BEING A REFLECTIVE TEACHER MEANS:
- Being 2 weeks behind in your curriculum compared to last year because (gasp!) your students this year are different than last year's students.
- Stretching your creativity to the limit because you need to reteach a concept 3 times for students to "get" it, and why would you teach it the same way three times when they didn't understand the first way you taught it?
- Being willing to admit that lesson idea did not work, and not being afraid to trash your "favorite" lessons.
- Acknowledging that 90% correct still means 10% not understood.
- Understanding that when students aren't learning, 99% of the time it's NOT because they don't want to learn.

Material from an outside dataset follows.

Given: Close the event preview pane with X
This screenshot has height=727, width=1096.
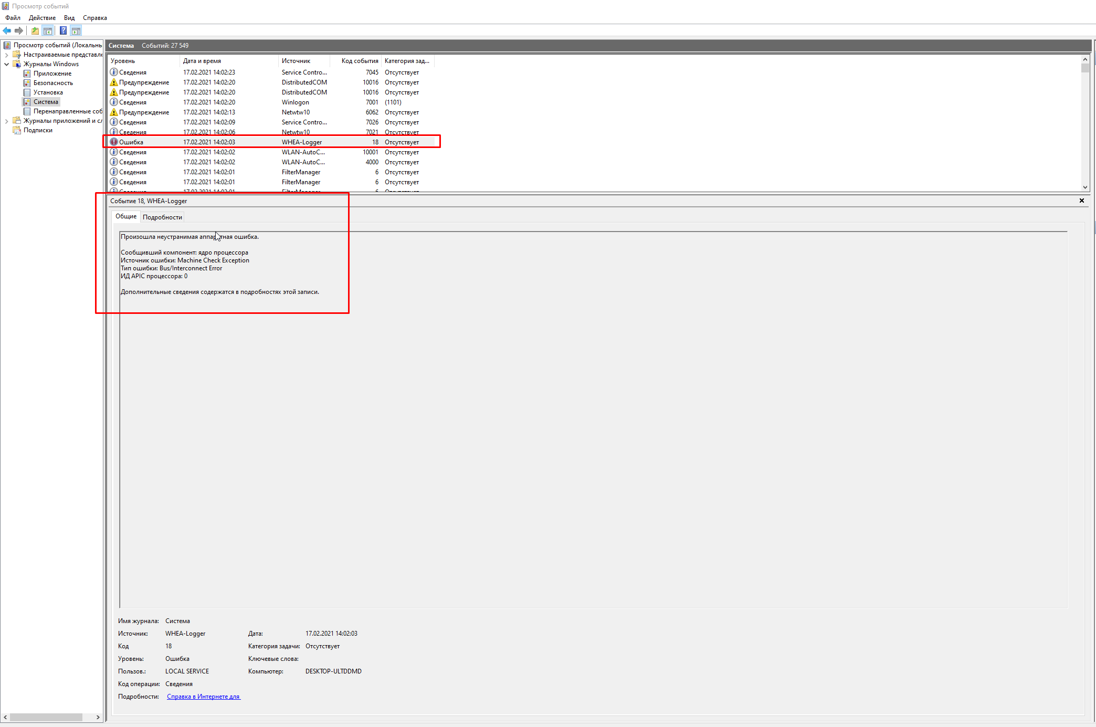Looking at the screenshot, I should (x=1081, y=201).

- Forgetting the excuse "They should have learned this last year."
- Throwing pacing and "getting through the standards" out the window.
- Using student feedback to set assignment due dates and test dates.
- Evaluating student work almost every night, and correcting individual student assignments 3+ times.
- Willingness to build the lesson as you go based on what the students need.
- Having a deep pool from which to draw ideas so that you can create responsive curriculum on the fly.
- Being shocked to discover all that students truly don't know.
- Refusing to move on when the whole class isn't ready.
- Finding material to challenge all learners where they are.
- Explaining to parents and principals why the class has been "stuck" on one topic for three weeks.
- Refusing to be bound by grading periods.
- Admitting your weaknesses to other teachers.
- Constantly weeding out portions of lessons that don't target objectives.
- Using more class time when a lesson runs long and not just assigning it as homework.
- Probing deeply into student understanding. Just because they can correct their mistakes doesn't mean they understand it.
- Knowing that there will never a be moment when you've figured it all out. Student needs are always changing.
You see, before this year, I was adapting my curriculum to what I thought would help the students. I'd make a plan based on past experience and execute the plan throughout a unit. This year, I'm adapting the curriculum to what the students are telling me they need help with on a day to day basis. I know where we need to go, but I'm reading my students' cues to better determine how we'll get there and how long it will take. It is a daily struggle for me to let go of the mentality that I need to be at a particular point in the curriculum by a certain day. We may not accomplish all the objectives that last year's class covered, but I need to be okay with that.
"To know that we know what we know, and to know that we do not know what we do not know, that is true knowledge."